--- Data Enclosed Below ---
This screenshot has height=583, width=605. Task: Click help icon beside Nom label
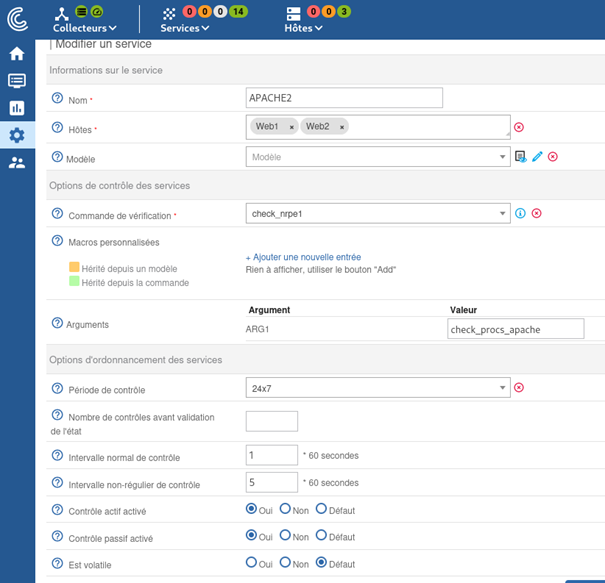click(57, 99)
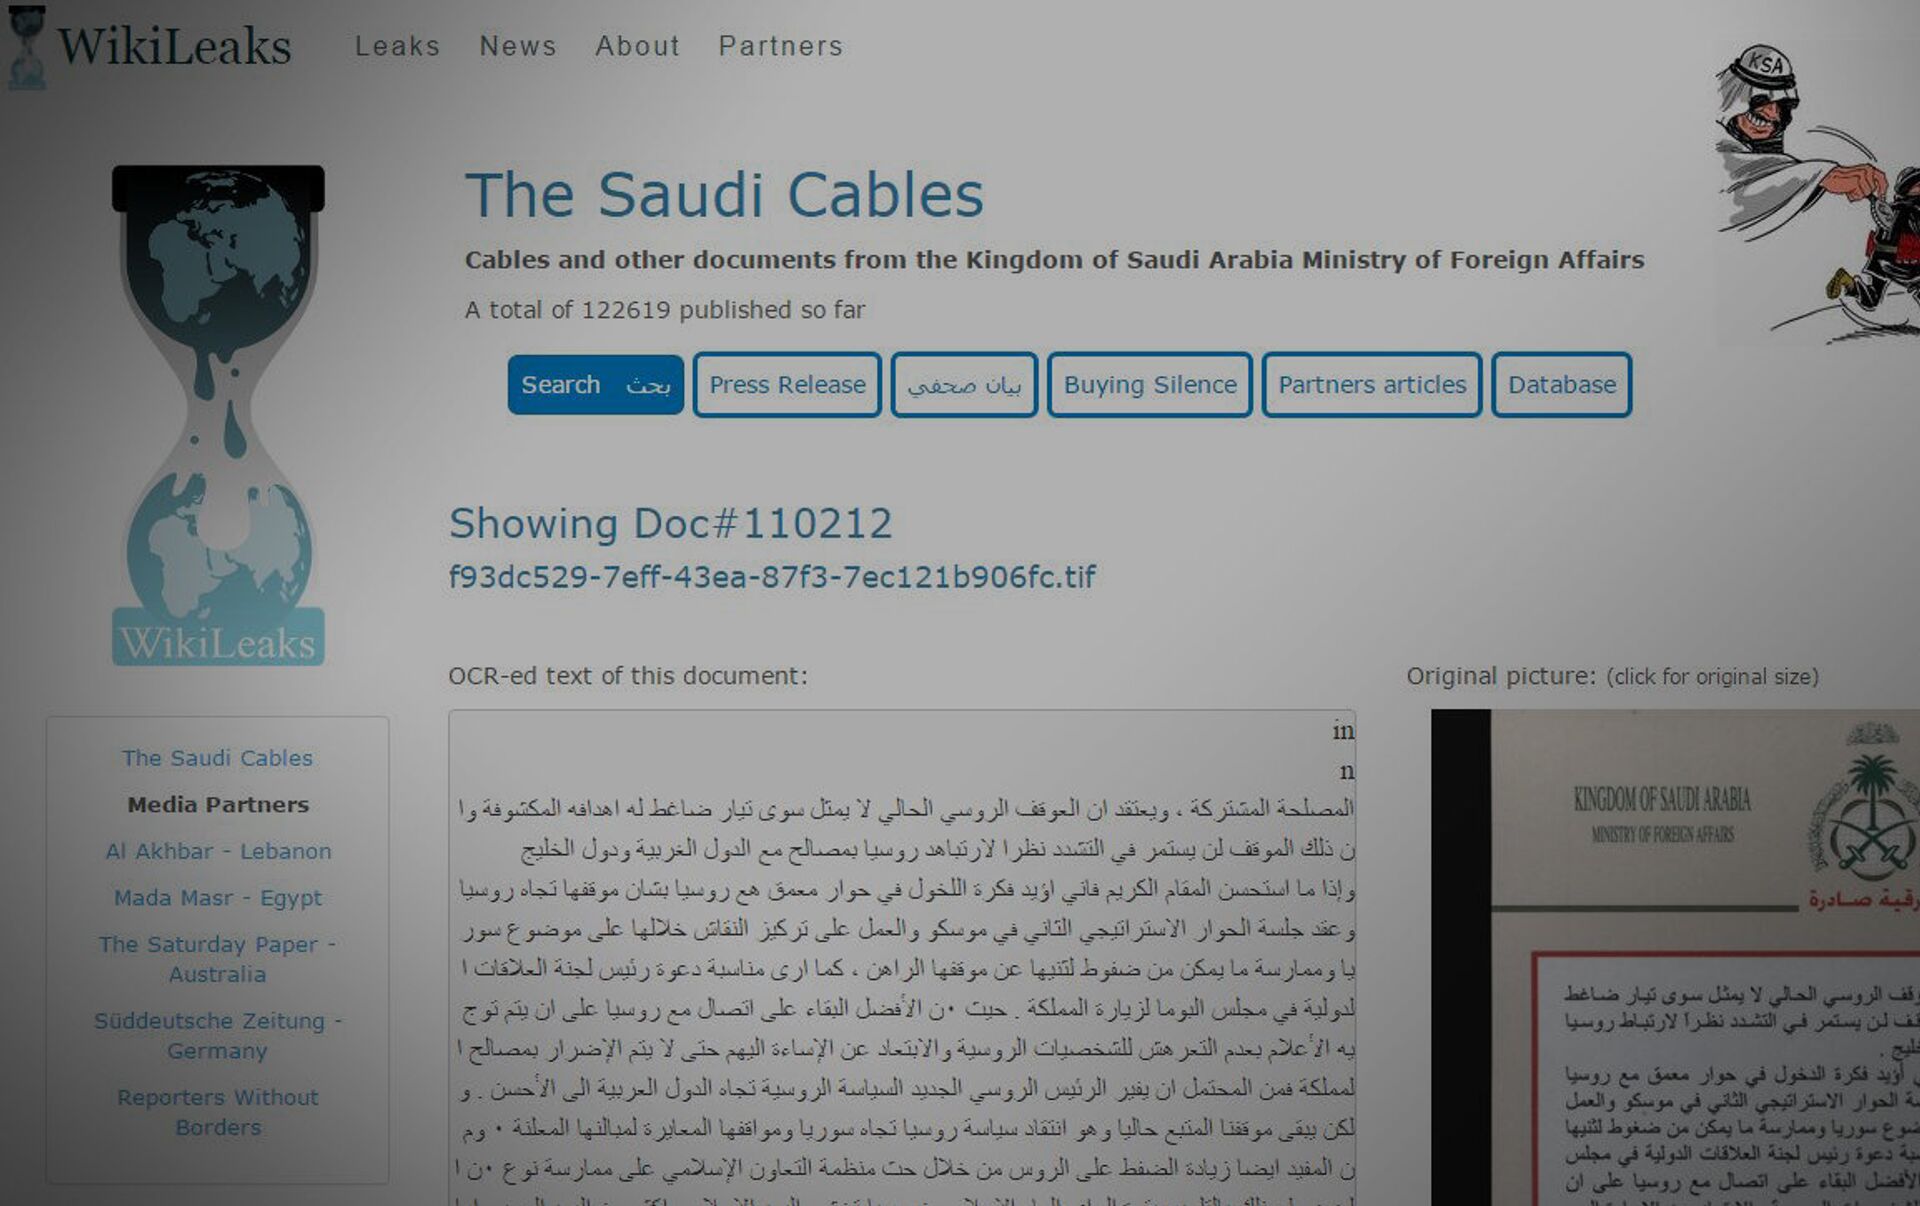Open the Buying Silence section
Image resolution: width=1920 pixels, height=1206 pixels.
pos(1150,385)
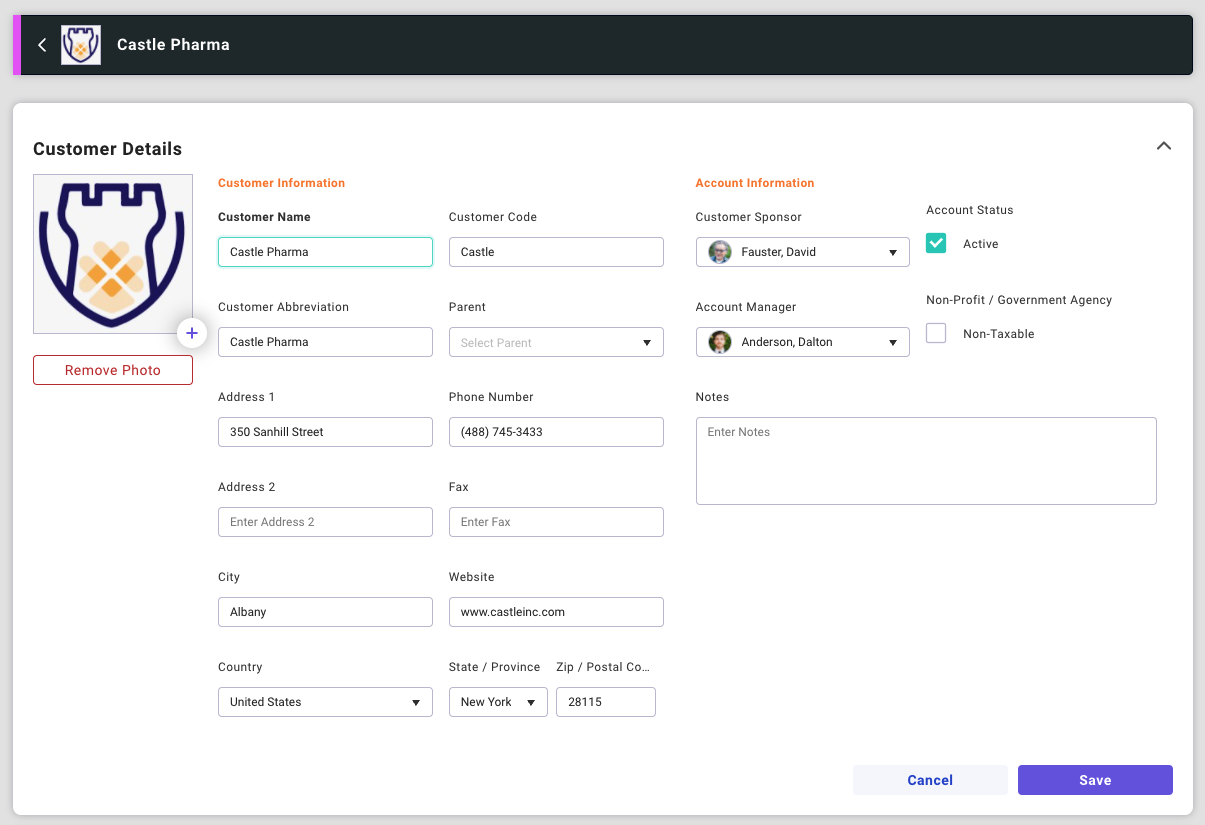Click Dalton Anderson's avatar in Account Manager

tap(720, 342)
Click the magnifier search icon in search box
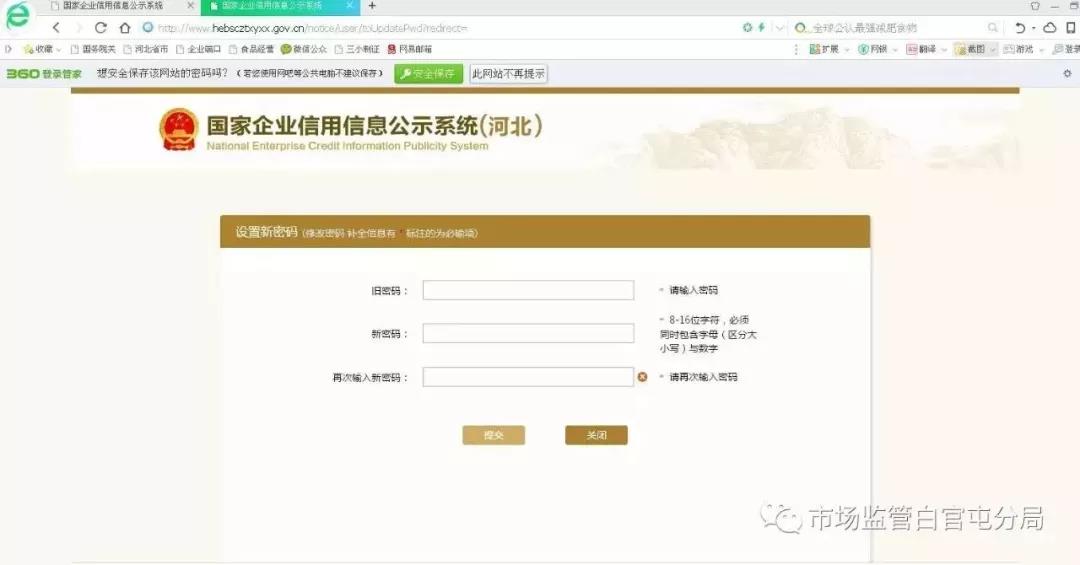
--- End of Enclosed Data ---
Work required:
This exercise needs every entry retyped exactly, with the pictures removed.

Result:
This screenshot has height=583, width=605. Task: Click help icon beside Nom label
click(57, 99)
Open the Buying Silence section
Image resolution: width=1920 pixels, height=1206 pixels.
pos(1150,385)
Click Dalton Anderson's avatar in Account Manager

tap(720, 342)
Click the magnifier search icon in search box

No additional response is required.